* begin Text excerpt *
Laos is a Buddhist-majority nation with the officially recognised Muslim population approximately constituting 1% of the total population as of 2008 census. The majority of Laotian Muslims are Sunni. Laotian Muslims can be found in the capital, Vientiane, which has two mosques, as well as other urban areas such as Savannakhet and Oudomxay; the latter of which had a mosque constructed there in June 2016. Laotian Muslims are an ethnically diverse group, mainly consisting of ethnic Lao, Chin Haw, Chams, Tamils, and Pashtuns, with interracial marriages being increasingly popular. They are generally engaged in trade, agriculture, cosmetics, clothing and business (butcher shops and restaurants) though some have attained official roles with the government.
* end Text excerpt *
● Work to complete:
1. Answer these from the passage about Muslims in Laos:
(a) According to the 2008 census, about what share of the population is Muslim?
(b) How many mosques does Vientiane have?
(c) In which town was a mosque built in June 2016?
2. Resume the passage about Muslims in Laos, starting right after its last sentence.
The listing that comes next has nothing to do with the passage about Muslims in Laos.
* begin Raw records *
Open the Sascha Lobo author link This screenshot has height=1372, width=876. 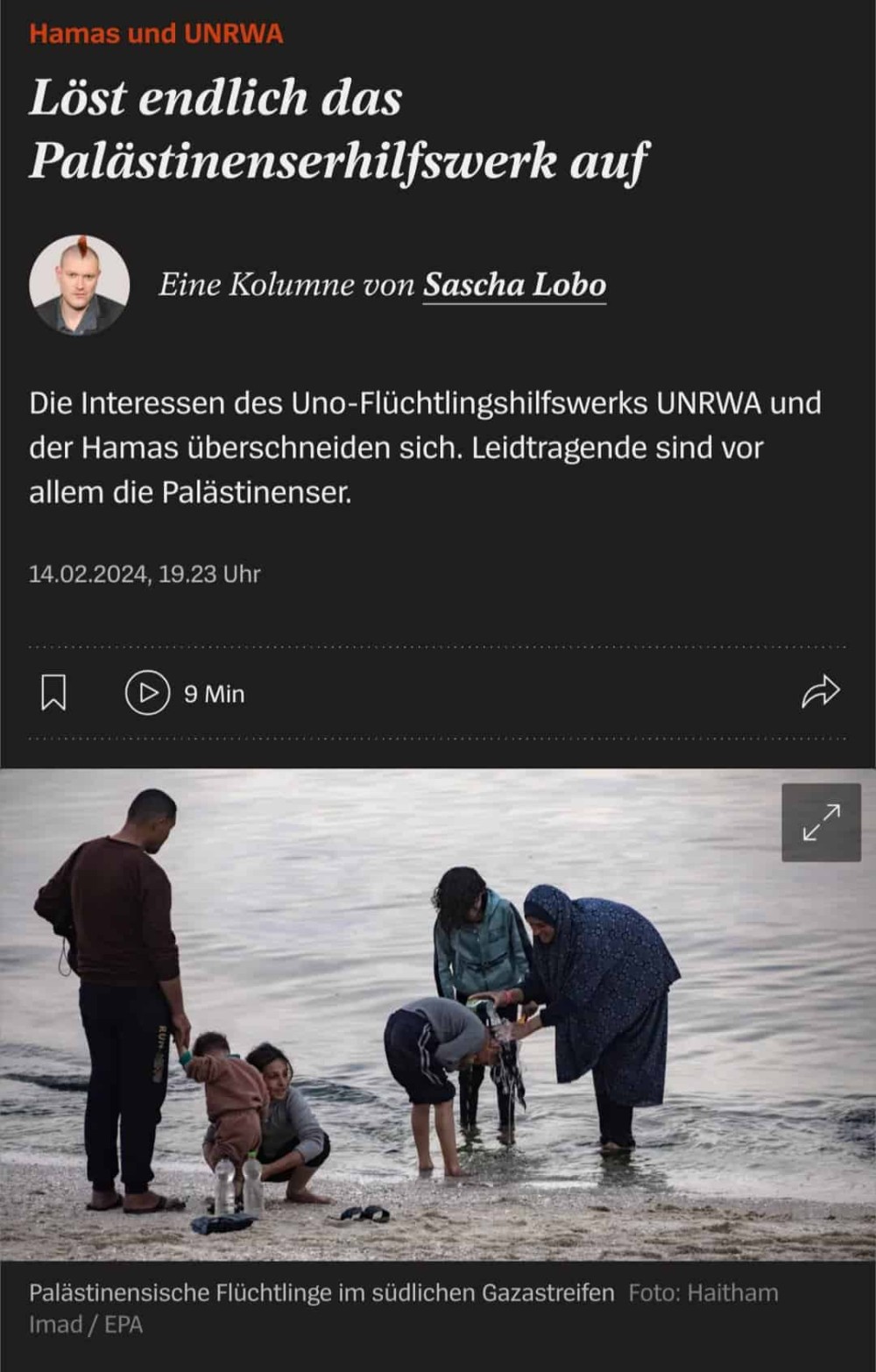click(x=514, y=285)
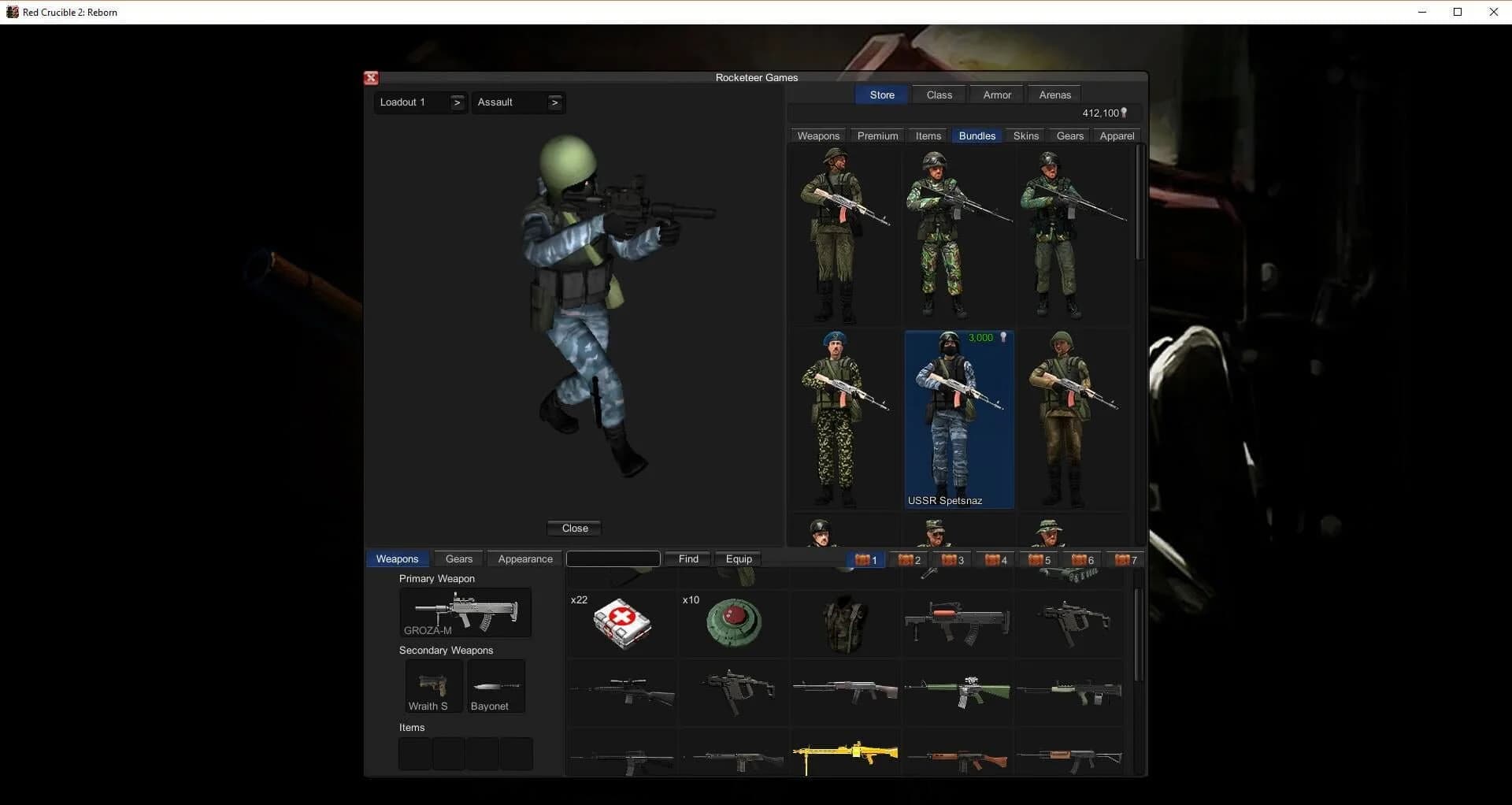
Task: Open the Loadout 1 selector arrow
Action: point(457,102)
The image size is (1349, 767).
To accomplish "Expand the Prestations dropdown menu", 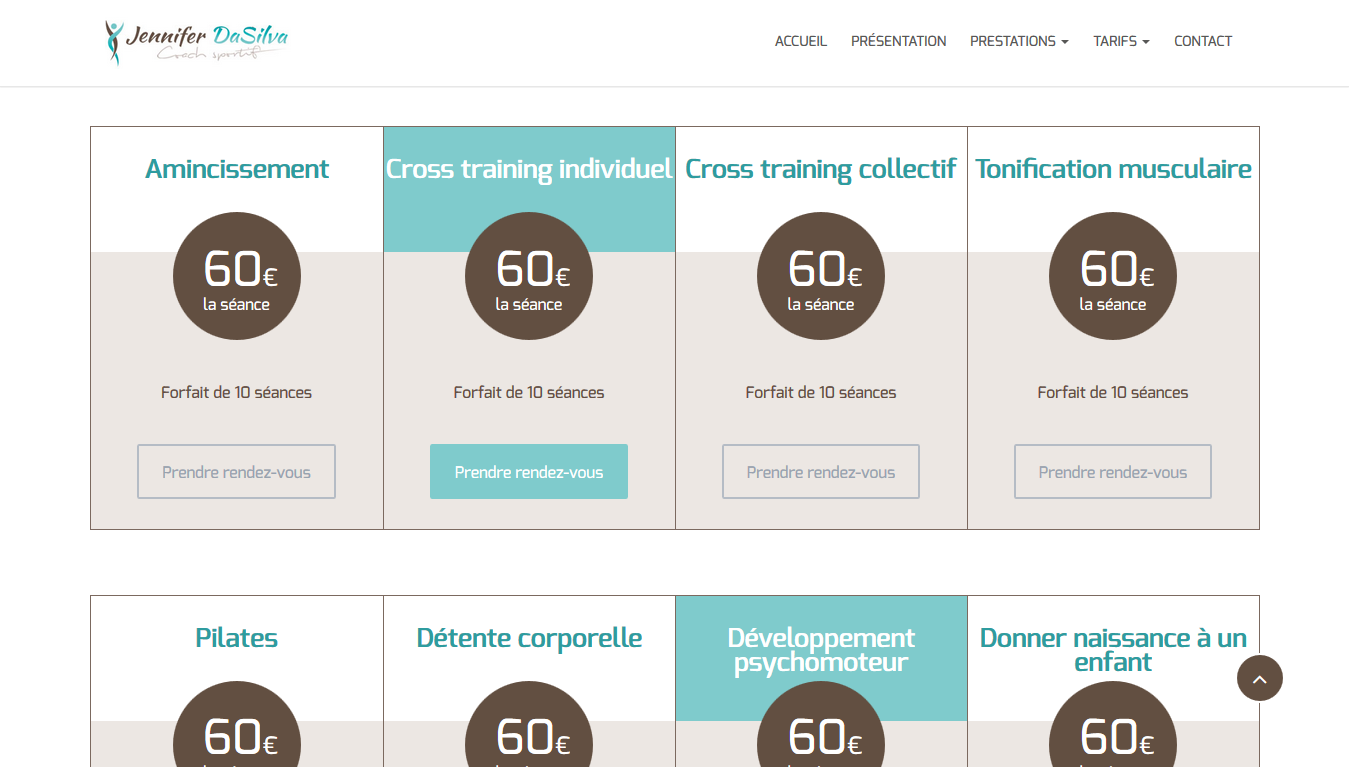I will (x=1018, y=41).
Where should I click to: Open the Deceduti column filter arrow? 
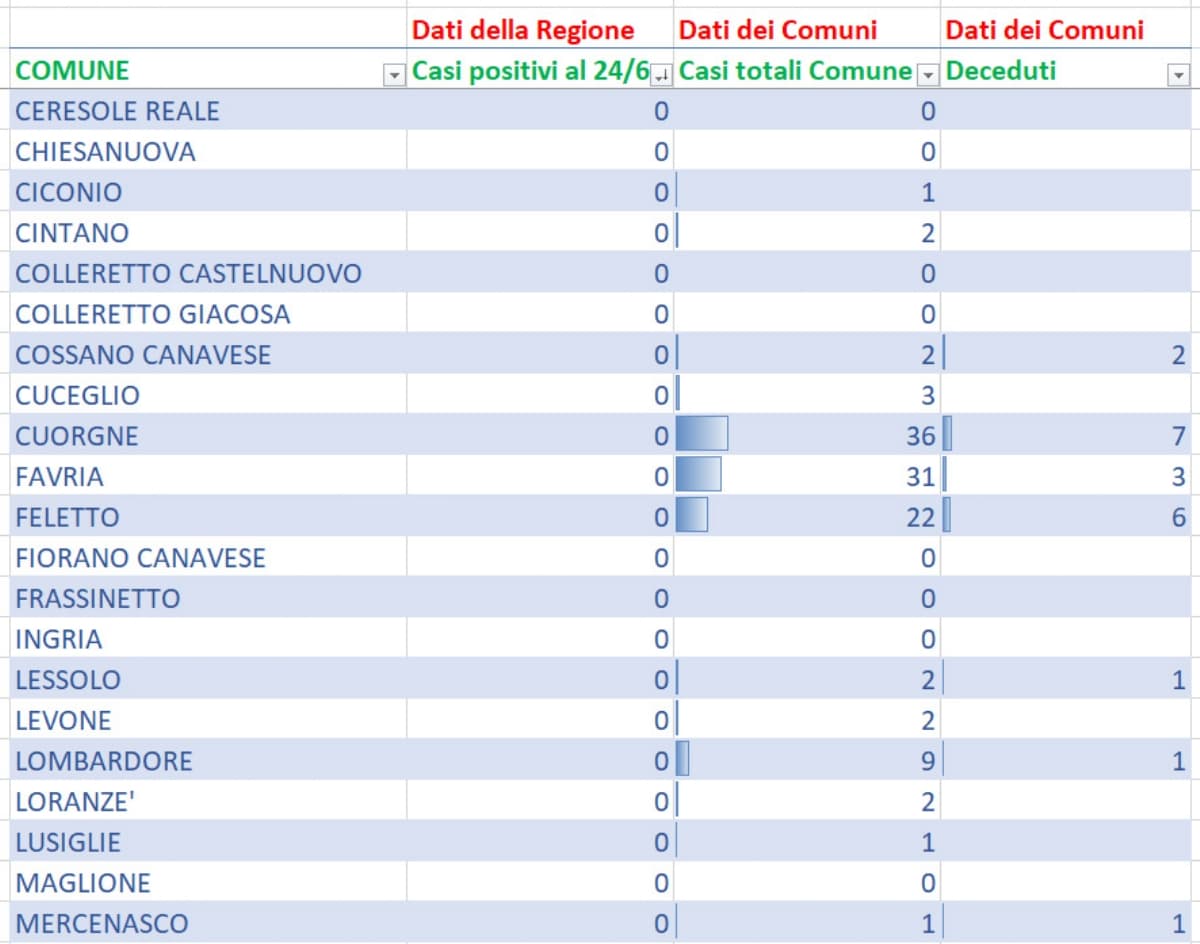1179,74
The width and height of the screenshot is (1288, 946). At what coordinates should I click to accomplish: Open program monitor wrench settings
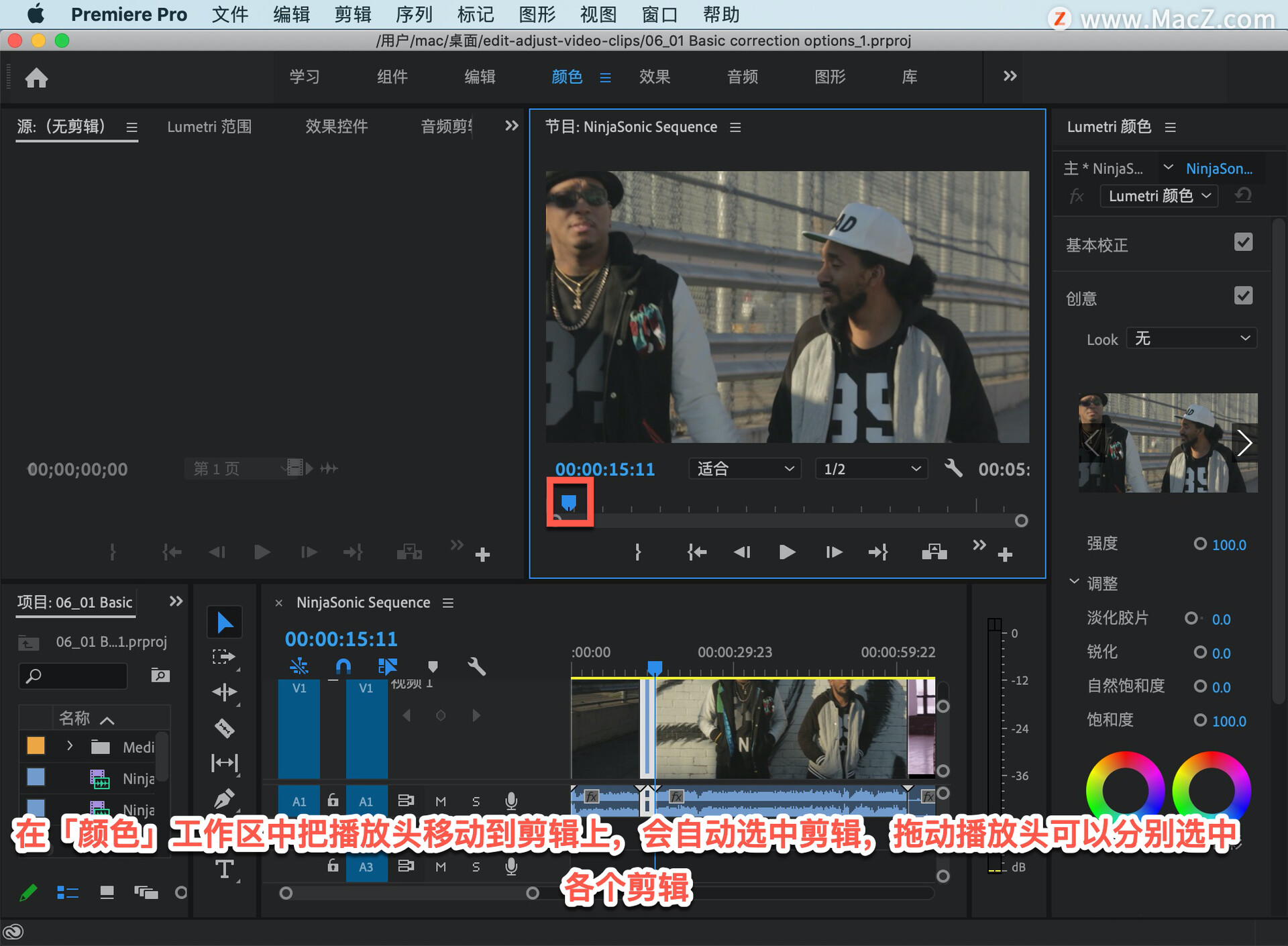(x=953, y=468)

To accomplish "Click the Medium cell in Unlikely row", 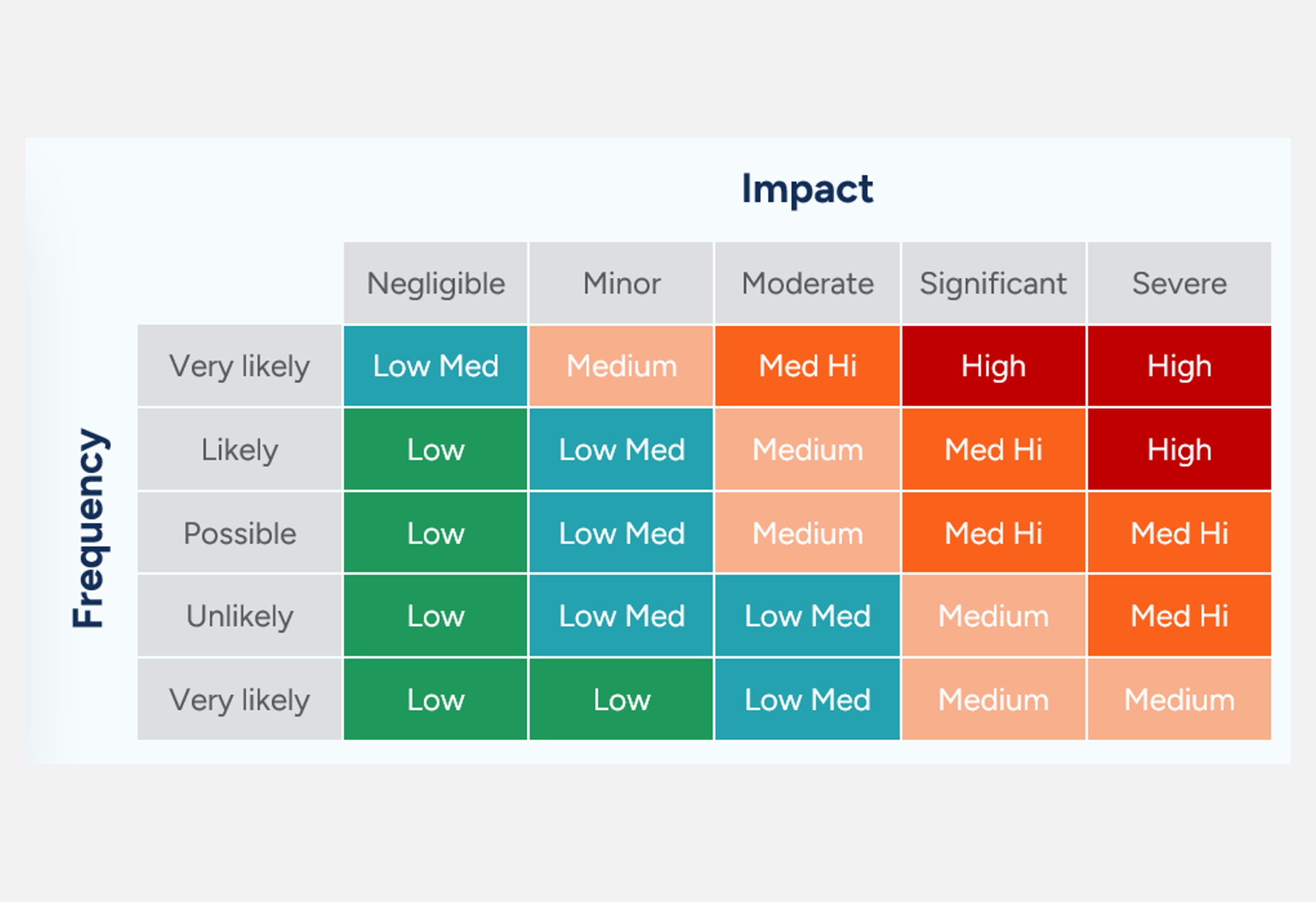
* end Raw records *
● The replies:
1.
(a) About 1%
(b) Two
(c) Oudomxay

2.
== History ==
The ethnic diversity of Laotian Muslims is associated with the history of how Islam spread into the region. Originally from southern China in places such as Yunnan, a community known as the Chin Haw worked as merchants throughout Myanmar, Thailand, southwest China, and Laos. They were known to have a presence in Laos as far south as Luang Prabang and even beyond, though they mainly reside in northern Laos.

The earliest South Asian Muslims to come to Laos are believed to have been the Tamil Muslims of Pondicherry who arrived to the country via Ho Chi Minh City during the French colonial period. Predominantly belonging to the Labbay community, these Tamils found employment as labourers and guards in the Laotian capital. During World War I, the British Army employed and stationed ethnic Pashtuns to Southeast Asia. South Asian Muslims are mainly found in Vientiane today. The small community of Chams first came to Laos from Cambodia to escape persecution from the Khmer Rouge regime in the late 20th-century. The Chams established the Azahar Mosque, which is popularly known by locals as Masjid Cambodia.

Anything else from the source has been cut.